Task to carry out:
Take the entries below and print only the lines from the one with "Task: Decrease Sample value with down arrow" through the one with "Given: Click the Notion MCP logo icon", exactly as they stand, both ends included.

(Stored records)

☆ ☆ ☆ ☆ ☆ ☆ ☆

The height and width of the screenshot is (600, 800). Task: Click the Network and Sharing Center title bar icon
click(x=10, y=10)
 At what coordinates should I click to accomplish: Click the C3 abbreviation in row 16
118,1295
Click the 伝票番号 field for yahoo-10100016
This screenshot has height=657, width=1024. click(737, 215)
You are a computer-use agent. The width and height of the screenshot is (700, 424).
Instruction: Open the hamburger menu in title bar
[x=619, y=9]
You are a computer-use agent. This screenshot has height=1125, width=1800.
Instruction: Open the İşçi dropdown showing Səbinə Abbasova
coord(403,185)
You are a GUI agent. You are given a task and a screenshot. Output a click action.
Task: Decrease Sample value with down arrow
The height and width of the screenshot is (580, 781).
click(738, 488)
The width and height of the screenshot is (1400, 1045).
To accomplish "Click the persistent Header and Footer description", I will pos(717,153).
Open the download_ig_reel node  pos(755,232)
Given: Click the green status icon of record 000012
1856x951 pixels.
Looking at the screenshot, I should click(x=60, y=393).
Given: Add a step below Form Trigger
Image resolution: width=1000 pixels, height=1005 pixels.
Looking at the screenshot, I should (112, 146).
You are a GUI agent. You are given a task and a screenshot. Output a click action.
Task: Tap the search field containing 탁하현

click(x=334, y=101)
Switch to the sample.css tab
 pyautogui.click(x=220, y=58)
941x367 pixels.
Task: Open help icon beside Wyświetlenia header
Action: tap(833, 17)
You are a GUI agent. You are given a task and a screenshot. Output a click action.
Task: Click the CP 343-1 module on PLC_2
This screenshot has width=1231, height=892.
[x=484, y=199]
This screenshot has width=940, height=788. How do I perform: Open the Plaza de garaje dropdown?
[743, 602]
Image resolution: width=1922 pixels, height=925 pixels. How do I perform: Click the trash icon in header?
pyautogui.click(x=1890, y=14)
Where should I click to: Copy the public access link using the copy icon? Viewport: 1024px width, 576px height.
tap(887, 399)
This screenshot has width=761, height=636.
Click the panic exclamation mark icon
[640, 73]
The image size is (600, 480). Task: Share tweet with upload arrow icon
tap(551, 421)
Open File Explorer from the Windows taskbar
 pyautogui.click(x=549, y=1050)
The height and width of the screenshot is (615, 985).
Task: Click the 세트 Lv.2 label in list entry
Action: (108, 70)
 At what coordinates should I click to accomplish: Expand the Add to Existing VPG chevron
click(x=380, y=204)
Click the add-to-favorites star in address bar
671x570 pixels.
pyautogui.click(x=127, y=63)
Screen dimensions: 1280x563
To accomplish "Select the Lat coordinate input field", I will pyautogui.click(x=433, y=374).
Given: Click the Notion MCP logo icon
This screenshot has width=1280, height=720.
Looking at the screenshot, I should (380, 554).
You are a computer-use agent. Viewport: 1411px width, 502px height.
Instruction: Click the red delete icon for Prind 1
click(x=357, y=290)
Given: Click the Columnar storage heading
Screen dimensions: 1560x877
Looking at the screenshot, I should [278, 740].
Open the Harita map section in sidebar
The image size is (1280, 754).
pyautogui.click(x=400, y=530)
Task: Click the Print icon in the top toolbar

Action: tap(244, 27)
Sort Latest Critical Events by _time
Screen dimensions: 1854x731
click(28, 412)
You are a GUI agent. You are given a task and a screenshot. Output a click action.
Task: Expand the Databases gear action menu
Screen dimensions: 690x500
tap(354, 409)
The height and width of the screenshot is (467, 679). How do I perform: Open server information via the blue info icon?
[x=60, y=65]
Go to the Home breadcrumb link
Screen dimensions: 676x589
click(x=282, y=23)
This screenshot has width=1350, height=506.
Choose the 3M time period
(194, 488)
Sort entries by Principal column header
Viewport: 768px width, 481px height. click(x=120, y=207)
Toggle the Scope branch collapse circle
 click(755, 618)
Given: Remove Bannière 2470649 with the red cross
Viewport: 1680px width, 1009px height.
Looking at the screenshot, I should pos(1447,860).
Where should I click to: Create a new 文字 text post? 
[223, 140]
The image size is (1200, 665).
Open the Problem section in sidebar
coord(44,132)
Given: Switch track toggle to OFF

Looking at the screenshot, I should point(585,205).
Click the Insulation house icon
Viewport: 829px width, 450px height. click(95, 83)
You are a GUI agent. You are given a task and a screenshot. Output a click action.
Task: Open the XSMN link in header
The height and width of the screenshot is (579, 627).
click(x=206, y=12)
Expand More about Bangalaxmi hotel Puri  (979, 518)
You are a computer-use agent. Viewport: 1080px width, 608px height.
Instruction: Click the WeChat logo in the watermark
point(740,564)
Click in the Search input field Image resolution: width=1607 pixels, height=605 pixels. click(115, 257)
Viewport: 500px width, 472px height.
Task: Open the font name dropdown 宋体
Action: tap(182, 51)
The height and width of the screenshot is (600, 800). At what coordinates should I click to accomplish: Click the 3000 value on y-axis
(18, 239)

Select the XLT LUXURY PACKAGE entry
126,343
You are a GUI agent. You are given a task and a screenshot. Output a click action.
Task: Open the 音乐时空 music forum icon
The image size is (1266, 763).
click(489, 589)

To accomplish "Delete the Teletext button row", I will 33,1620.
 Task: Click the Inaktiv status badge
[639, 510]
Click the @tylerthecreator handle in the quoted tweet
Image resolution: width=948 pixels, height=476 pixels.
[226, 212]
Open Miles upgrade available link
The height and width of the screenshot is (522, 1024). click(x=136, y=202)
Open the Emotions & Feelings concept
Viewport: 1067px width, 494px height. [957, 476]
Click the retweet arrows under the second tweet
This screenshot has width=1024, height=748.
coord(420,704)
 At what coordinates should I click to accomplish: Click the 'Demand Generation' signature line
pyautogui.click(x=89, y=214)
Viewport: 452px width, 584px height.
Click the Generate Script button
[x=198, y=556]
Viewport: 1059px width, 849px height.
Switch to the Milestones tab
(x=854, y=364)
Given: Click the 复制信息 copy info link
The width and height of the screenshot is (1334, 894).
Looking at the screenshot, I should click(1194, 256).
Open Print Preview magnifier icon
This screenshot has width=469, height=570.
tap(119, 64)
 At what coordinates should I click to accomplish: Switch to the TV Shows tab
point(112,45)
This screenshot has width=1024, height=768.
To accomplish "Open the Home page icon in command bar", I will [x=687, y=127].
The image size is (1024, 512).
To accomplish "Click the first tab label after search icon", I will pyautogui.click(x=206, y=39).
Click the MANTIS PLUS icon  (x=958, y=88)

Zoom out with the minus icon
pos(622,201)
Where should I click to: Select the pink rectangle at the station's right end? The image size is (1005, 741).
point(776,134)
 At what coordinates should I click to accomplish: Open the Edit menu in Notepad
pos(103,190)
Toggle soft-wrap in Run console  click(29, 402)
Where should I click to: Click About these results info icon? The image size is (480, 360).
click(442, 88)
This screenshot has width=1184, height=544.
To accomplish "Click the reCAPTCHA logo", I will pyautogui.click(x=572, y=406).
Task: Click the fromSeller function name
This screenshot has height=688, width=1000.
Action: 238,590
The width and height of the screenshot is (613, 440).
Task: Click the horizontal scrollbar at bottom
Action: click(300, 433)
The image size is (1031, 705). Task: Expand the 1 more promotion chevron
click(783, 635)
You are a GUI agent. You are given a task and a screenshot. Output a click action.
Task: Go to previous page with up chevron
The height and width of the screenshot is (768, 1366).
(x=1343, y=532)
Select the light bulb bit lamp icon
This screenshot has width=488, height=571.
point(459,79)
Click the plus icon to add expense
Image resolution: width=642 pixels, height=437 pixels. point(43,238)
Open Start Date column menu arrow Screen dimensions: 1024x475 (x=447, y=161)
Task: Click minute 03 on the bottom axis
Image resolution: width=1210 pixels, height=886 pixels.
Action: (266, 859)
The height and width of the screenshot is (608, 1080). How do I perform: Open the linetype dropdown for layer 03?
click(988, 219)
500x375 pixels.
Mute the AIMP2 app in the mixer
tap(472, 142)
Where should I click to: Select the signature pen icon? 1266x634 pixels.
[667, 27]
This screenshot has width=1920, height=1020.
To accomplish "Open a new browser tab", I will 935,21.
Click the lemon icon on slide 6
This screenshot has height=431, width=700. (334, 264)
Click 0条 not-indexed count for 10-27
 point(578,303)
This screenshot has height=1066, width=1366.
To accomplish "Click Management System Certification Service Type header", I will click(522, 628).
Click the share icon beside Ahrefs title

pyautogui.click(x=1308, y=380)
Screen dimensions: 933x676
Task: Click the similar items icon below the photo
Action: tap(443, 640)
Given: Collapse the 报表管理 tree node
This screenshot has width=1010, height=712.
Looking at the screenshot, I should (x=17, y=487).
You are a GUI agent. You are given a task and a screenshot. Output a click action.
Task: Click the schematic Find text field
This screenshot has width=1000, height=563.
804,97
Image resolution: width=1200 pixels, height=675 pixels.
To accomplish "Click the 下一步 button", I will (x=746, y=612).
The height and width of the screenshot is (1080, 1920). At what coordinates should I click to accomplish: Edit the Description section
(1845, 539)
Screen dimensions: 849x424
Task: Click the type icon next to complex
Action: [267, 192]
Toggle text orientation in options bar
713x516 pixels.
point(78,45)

☆ ☆ ☆ ☆ ☆ ☆ ☆

Your response:
Task: Decrease Sample value with down arrow
The height and width of the screenshot is (580, 781).
click(738, 488)
The width and height of the screenshot is (1400, 1045).
To accomplish "Click the persistent Header and Footer description", I will pos(717,153).
Open the download_ig_reel node  pos(755,232)
Given: Click the green status icon of record 000012
1856x951 pixels.
Looking at the screenshot, I should click(x=60, y=393).
Given: Add a step below Form Trigger
Image resolution: width=1000 pixels, height=1005 pixels.
Looking at the screenshot, I should (112, 146).
You are a GUI agent. You are given a task and a screenshot. Output a click action.
Task: Tap the search field containing 탁하현

click(x=334, y=101)
Switch to the sample.css tab
 pyautogui.click(x=220, y=58)
941x367 pixels.
Task: Open help icon beside Wyświetlenia header
Action: tap(833, 17)
You are a GUI agent. You are given a task and a screenshot. Output a click action.
Task: Click the CP 343-1 module on PLC_2
This screenshot has width=1231, height=892.
[x=484, y=199]
This screenshot has width=940, height=788. How do I perform: Open the Plaza de garaje dropdown?
[743, 602]
Image resolution: width=1922 pixels, height=925 pixels. How do I perform: Click the trash icon in header?
pyautogui.click(x=1890, y=14)
Where should I click to: Copy the public access link using the copy icon? Viewport: 1024px width, 576px height.
tap(887, 399)
This screenshot has width=761, height=636.
Click the panic exclamation mark icon
[640, 73]
The image size is (600, 480). Task: Share tweet with upload arrow icon
tap(551, 421)
Open File Explorer from the Windows taskbar
 pyautogui.click(x=549, y=1050)
The height and width of the screenshot is (615, 985).
Task: Click the 세트 Lv.2 label in list entry
Action: (108, 70)
 At what coordinates should I click to accomplish: Expand the Add to Existing VPG chevron
click(x=380, y=204)
Click the add-to-favorites star in address bar
671x570 pixels.
pyautogui.click(x=127, y=63)
Screen dimensions: 1280x563
To accomplish "Select the Lat coordinate input field", I will pyautogui.click(x=433, y=374).
Given: Click the Notion MCP logo icon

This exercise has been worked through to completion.